Former Royal Western India Turf Club (RWITC) chairman Vivek Jain said, “Winning club elections has become about egos and one upmanship. The electioneering starts months before and is usually broken into two sides. I successfully fought for and convinced the state government to introduce a code of conduct that put a halt to extravagant parties and even gifts from candidates. Some clubs are registered as companies and the election process has to follow their rules by and large.”

The win-at-all-costs approach, has led to registration of quite a few First Information Reports (FIRs) against members of battling groups. These charged ammunition span allegations such as attempt to murder, sexual abuse, defamation, financial irregularities, criminal breach of trust, cheating, forgery, and criminal conspiracy.

A senior police officer in the Mumbai police force said that most cases are, “bogus, but filed under pressure of political heavyweights or influential persons. Such [bogus] cases add to our work. Complainants hardly ever pursue them post elections. Then our officers have to make rounds of the court to file a closure report.”

Case in point: A charge of attempted murder against the incumbent president of the Bombay Presidency Radio CLub, Ltd at Apollo Bunder. “Opposition is always healthy for any institution, but in this case, it has been filing cases to disturb the management. They have filed a criminal defamation case against me,” says Harish Kumar Garg. “Garg tried to murder me inside the premises of the Radio Club,” counters Advocate Ravi Goenka, member of the rival group, “I filed an attempt to murder case against him at Colaba police station, following the directive of the court.” However, the Colaba police closed the case for want of evidence.

Viren Shah and Ravi Goenka
Viren Shah and Ravi Goenka

“We checked all the CCTV footage of the Radio Club, and nothing as alleged in the FIR was found in our investigation,” said an officer. “So, we had to close the file.” But Advocate Goenka still persists and has moved court, and filed a protest petition.

Things are just as bad in the suburbs. “Defamatory anonymous letters were circulated—not even sparing my daughters—to discourage me and my team,” says Dr Cheryl Misquitta, President, Bandra Gymkhana. “But the members gave them a befitting reply as I emerged victorious. I said earlier these [elections] are as ugly as national polls, change that to even worse.”

An excerpt from one letter, similarly “leaked” and circulated, cites a club suite used for personal dalliances. It alleged that the suite was the scene of “rest and recreation, other unmentionable purposes or wild orgies” by guests.

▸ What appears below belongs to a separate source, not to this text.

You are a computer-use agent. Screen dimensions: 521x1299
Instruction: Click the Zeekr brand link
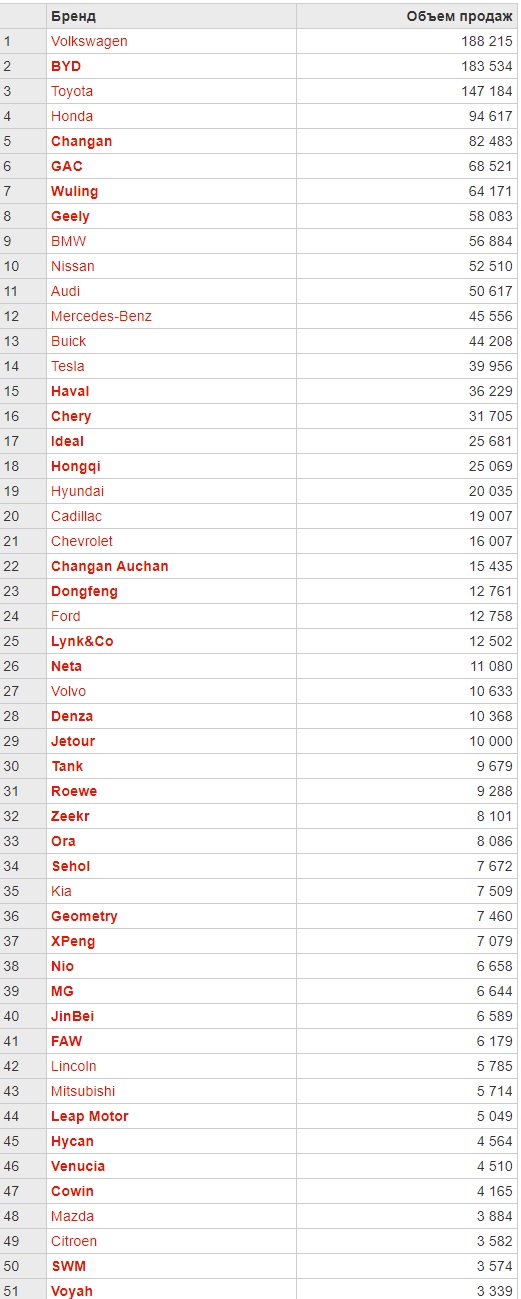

Cornel Gonsalves, Secretary of the Salsette Catholic Housing Society Ltd, agrees about things getting beyond ugly: “One female member supporting the Bandra Gymkhana president has filed a sexual harassment case against me, 500 days after the alleged date of incident.  The cops told me they succumbed to political pressure to register the FIR against me. This is just becoming ugly.” Welcome to politics at the gentrified gymkhanas. Enjoy your sweet lime soda by the pool.